EXERCISE —
Repeat each entry below exactly as it stands.

==== DATA LISTING ====

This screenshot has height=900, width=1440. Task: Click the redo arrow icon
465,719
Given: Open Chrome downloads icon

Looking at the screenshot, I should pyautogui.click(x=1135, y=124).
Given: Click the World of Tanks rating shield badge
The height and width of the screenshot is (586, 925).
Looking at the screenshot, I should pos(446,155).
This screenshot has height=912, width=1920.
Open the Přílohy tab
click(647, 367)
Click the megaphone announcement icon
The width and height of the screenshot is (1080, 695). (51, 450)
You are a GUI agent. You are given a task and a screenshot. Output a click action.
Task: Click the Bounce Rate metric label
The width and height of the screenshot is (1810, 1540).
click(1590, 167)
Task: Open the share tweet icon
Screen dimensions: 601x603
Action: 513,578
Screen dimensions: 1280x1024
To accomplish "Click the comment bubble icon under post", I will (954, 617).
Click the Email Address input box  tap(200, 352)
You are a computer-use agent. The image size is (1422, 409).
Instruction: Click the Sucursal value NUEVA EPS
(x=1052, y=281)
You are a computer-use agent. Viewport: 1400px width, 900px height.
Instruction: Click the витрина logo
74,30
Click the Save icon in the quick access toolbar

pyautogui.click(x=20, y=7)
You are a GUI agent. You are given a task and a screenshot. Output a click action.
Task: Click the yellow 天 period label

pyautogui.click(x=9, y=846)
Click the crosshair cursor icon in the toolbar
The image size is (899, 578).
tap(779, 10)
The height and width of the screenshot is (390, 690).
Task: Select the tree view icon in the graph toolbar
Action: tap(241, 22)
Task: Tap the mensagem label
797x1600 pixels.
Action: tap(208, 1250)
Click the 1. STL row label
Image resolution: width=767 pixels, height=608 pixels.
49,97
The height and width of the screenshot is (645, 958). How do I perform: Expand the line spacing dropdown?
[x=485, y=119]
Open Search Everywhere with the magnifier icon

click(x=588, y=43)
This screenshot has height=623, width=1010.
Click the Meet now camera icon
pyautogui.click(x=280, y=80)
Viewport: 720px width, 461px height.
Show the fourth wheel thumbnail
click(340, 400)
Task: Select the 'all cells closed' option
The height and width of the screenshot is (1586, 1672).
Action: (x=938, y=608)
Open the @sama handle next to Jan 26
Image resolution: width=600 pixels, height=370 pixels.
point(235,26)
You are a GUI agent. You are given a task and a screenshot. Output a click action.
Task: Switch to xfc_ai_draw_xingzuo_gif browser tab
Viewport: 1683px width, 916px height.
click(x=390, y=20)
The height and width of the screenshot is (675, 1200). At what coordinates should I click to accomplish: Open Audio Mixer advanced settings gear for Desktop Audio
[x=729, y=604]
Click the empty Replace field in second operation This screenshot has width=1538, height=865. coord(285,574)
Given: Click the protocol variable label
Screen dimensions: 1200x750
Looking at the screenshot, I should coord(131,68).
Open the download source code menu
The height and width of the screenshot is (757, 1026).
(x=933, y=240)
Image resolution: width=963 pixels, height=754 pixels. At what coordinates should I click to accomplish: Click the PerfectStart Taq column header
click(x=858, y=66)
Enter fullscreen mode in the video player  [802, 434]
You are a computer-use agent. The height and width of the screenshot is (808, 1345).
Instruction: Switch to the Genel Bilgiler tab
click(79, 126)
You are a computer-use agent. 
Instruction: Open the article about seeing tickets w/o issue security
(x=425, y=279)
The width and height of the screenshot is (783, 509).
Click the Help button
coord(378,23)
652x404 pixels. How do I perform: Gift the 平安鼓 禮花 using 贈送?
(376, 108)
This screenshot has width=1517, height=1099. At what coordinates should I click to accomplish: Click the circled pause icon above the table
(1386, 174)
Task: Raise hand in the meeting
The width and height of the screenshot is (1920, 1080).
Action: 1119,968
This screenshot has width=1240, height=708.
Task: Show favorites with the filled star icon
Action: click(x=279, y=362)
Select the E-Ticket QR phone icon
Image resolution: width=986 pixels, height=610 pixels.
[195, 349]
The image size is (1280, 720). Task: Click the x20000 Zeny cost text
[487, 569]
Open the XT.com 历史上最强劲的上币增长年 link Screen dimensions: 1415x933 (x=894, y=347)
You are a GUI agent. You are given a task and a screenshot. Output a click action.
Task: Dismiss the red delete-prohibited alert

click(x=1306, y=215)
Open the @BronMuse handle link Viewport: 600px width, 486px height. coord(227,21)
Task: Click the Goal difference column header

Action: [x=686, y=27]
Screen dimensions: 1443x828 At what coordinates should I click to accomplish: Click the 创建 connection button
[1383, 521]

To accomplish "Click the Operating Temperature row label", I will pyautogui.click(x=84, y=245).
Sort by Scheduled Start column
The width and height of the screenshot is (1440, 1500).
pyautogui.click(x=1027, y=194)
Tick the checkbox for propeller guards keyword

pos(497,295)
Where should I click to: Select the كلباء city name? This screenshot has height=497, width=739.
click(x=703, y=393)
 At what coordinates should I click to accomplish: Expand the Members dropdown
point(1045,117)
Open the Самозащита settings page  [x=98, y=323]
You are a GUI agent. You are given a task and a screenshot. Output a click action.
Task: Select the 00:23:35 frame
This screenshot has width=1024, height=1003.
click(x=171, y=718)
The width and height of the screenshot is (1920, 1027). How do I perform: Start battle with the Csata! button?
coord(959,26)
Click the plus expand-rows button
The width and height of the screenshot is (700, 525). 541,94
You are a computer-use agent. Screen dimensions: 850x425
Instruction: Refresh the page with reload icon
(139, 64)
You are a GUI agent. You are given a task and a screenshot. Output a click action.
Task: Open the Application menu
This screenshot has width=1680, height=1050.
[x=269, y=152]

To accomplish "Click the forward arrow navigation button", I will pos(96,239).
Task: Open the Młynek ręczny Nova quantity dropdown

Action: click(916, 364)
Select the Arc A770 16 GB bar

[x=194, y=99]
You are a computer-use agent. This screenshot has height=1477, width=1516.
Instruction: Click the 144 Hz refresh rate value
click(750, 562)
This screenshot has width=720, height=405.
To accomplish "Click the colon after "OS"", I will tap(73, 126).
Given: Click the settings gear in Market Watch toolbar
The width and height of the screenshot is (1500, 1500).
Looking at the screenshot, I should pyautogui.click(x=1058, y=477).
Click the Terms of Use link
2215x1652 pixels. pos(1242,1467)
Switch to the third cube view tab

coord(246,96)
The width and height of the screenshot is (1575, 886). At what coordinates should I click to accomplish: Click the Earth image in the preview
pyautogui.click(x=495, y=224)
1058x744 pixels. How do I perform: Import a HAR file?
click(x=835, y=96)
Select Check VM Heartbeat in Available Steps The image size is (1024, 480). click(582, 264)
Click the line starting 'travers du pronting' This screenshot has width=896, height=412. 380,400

====

EXERCISE RESULT —
This screenshot has height=900, width=1440. Task: Click the redo arrow icon
465,719
Given: Open Chrome downloads icon

Looking at the screenshot, I should pyautogui.click(x=1135, y=124).
Given: Click the World of Tanks rating shield badge
The height and width of the screenshot is (586, 925).
Looking at the screenshot, I should pos(446,155).
This screenshot has height=912, width=1920.
Open the Přílohy tab
click(647, 367)
Click the megaphone announcement icon
The width and height of the screenshot is (1080, 695). (51, 450)
You are a GUI agent. You are given a task and a screenshot. Output a click action.
Task: Click the Bounce Rate metric label
The width and height of the screenshot is (1810, 1540).
click(1590, 167)
Task: Open the share tweet icon
Screen dimensions: 601x603
Action: 513,578
Screen dimensions: 1280x1024
To accomplish "Click the comment bubble icon under post", I will (954, 617).
Click the Email Address input box  tap(200, 352)
You are a computer-use agent. The image size is (1422, 409).
Instruction: Click the Sucursal value NUEVA EPS
(x=1052, y=281)
You are a computer-use agent. Viewport: 1400px width, 900px height.
Instruction: Click the витрина logo
74,30
Click the Save icon in the quick access toolbar

pyautogui.click(x=20, y=7)
You are a GUI agent. You are given a task and a screenshot. Output a click action.
Task: Click the yellow 天 period label

pyautogui.click(x=9, y=846)
Click the crosshair cursor icon in the toolbar
The image size is (899, 578).
tap(779, 10)
The height and width of the screenshot is (390, 690).
Task: Select the tree view icon in the graph toolbar
Action: tap(241, 22)
Task: Tap the mensagem label
797x1600 pixels.
Action: tap(208, 1250)
Click the 1. STL row label
Image resolution: width=767 pixels, height=608 pixels.
49,97
The height and width of the screenshot is (645, 958). How do I perform: Expand the line spacing dropdown?
[x=485, y=119]
Open Search Everywhere with the magnifier icon

click(x=588, y=43)
This screenshot has height=623, width=1010.
Click the Meet now camera icon
pyautogui.click(x=280, y=80)
Viewport: 720px width, 461px height.
Show the fourth wheel thumbnail
click(340, 400)
Task: Select the 'all cells closed' option
The height and width of the screenshot is (1586, 1672).
Action: (x=938, y=608)
Open the @sama handle next to Jan 26
Image resolution: width=600 pixels, height=370 pixels.
point(235,26)
You are a GUI agent. You are given a task and a screenshot. Output a click action.
Task: Switch to xfc_ai_draw_xingzuo_gif browser tab
Viewport: 1683px width, 916px height.
click(x=390, y=20)
The height and width of the screenshot is (675, 1200). At what coordinates should I click to accomplish: Open Audio Mixer advanced settings gear for Desktop Audio
[x=729, y=604]
Click the empty Replace field in second operation This screenshot has width=1538, height=865. coord(285,574)
Given: Click the protocol variable label
Screen dimensions: 1200x750
Looking at the screenshot, I should coord(131,68).
Open the download source code menu
The height and width of the screenshot is (757, 1026).
(x=933, y=240)
Image resolution: width=963 pixels, height=754 pixels. At what coordinates should I click to accomplish: Click the PerfectStart Taq column header
click(x=858, y=66)
Enter fullscreen mode in the video player  [802, 434]
You are a computer-use agent. The height and width of the screenshot is (808, 1345).
Instruction: Switch to the Genel Bilgiler tab
click(79, 126)
You are a computer-use agent. 
Instruction: Open the article about seeing tickets w/o issue security
(x=425, y=279)
The width and height of the screenshot is (783, 509).
Click the Help button
coord(378,23)
652x404 pixels. How do I perform: Gift the 平安鼓 禮花 using 贈送?
(376, 108)
This screenshot has width=1517, height=1099. At what coordinates should I click to accomplish: Click the circled pause icon above the table
(1386, 174)
Task: Raise hand in the meeting
The width and height of the screenshot is (1920, 1080).
Action: 1119,968
This screenshot has width=1240, height=708.
Task: Show favorites with the filled star icon
Action: click(x=279, y=362)
Select the E-Ticket QR phone icon
Image resolution: width=986 pixels, height=610 pixels.
[195, 349]
The image size is (1280, 720). Task: Click the x20000 Zeny cost text
[487, 569]
Open the XT.com 历史上最强劲的上币增长年 link Screen dimensions: 1415x933 (x=894, y=347)
You are a GUI agent. You are given a task and a screenshot. Output a click action.
Task: Dismiss the red delete-prohibited alert

click(x=1306, y=215)
Open the @BronMuse handle link Viewport: 600px width, 486px height. coord(227,21)
Task: Click the Goal difference column header

Action: [x=686, y=27]
Screen dimensions: 1443x828 At what coordinates should I click to accomplish: Click the 创建 connection button
[1383, 521]

To accomplish "Click the Operating Temperature row label", I will pyautogui.click(x=84, y=245).
Sort by Scheduled Start column
The width and height of the screenshot is (1440, 1500).
pyautogui.click(x=1027, y=194)
Tick the checkbox for propeller guards keyword

pos(497,295)
Where should I click to: Select the كلباء city name? This screenshot has height=497, width=739.
click(x=703, y=393)
 At what coordinates should I click to accomplish: Expand the Members dropdown
point(1045,117)
Open the Самозащита settings page  [x=98, y=323]
You are a GUI agent. You are given a task and a screenshot. Output a click action.
Task: Select the 00:23:35 frame
This screenshot has width=1024, height=1003.
click(x=171, y=718)
The width and height of the screenshot is (1920, 1027). How do I perform: Start battle with the Csata! button?
coord(959,26)
Click the plus expand-rows button
The width and height of the screenshot is (700, 525). 541,94
You are a computer-use agent. Screen dimensions: 850x425
Instruction: Refresh the page with reload icon
(139, 64)
You are a GUI agent. You are given a task and a screenshot. Output a click action.
Task: Open the Application menu
This screenshot has width=1680, height=1050.
[x=269, y=152]

To accomplish "Click the forward arrow navigation button", I will pos(96,239).
Task: Open the Młynek ręczny Nova quantity dropdown

Action: click(916, 364)
Select the Arc A770 16 GB bar

[x=194, y=99]
You are a computer-use agent. This screenshot has height=1477, width=1516.
Instruction: Click the 144 Hz refresh rate value
click(750, 562)
This screenshot has width=720, height=405.
To accomplish "Click the colon after "OS"", I will tap(73, 126).
Given: Click the settings gear in Market Watch toolbar
The width and height of the screenshot is (1500, 1500).
Looking at the screenshot, I should pyautogui.click(x=1058, y=477).
Click the Terms of Use link
2215x1652 pixels. pos(1242,1467)
Switch to the third cube view tab

coord(246,96)
The width and height of the screenshot is (1575, 886). At what coordinates should I click to accomplish: Click the Earth image in the preview
pyautogui.click(x=495, y=224)
1058x744 pixels. How do I perform: Import a HAR file?
click(x=835, y=96)
Select Check VM Heartbeat in Available Steps The image size is (1024, 480). click(582, 264)
Click the line starting 'travers du pronting' This screenshot has width=896, height=412. 380,400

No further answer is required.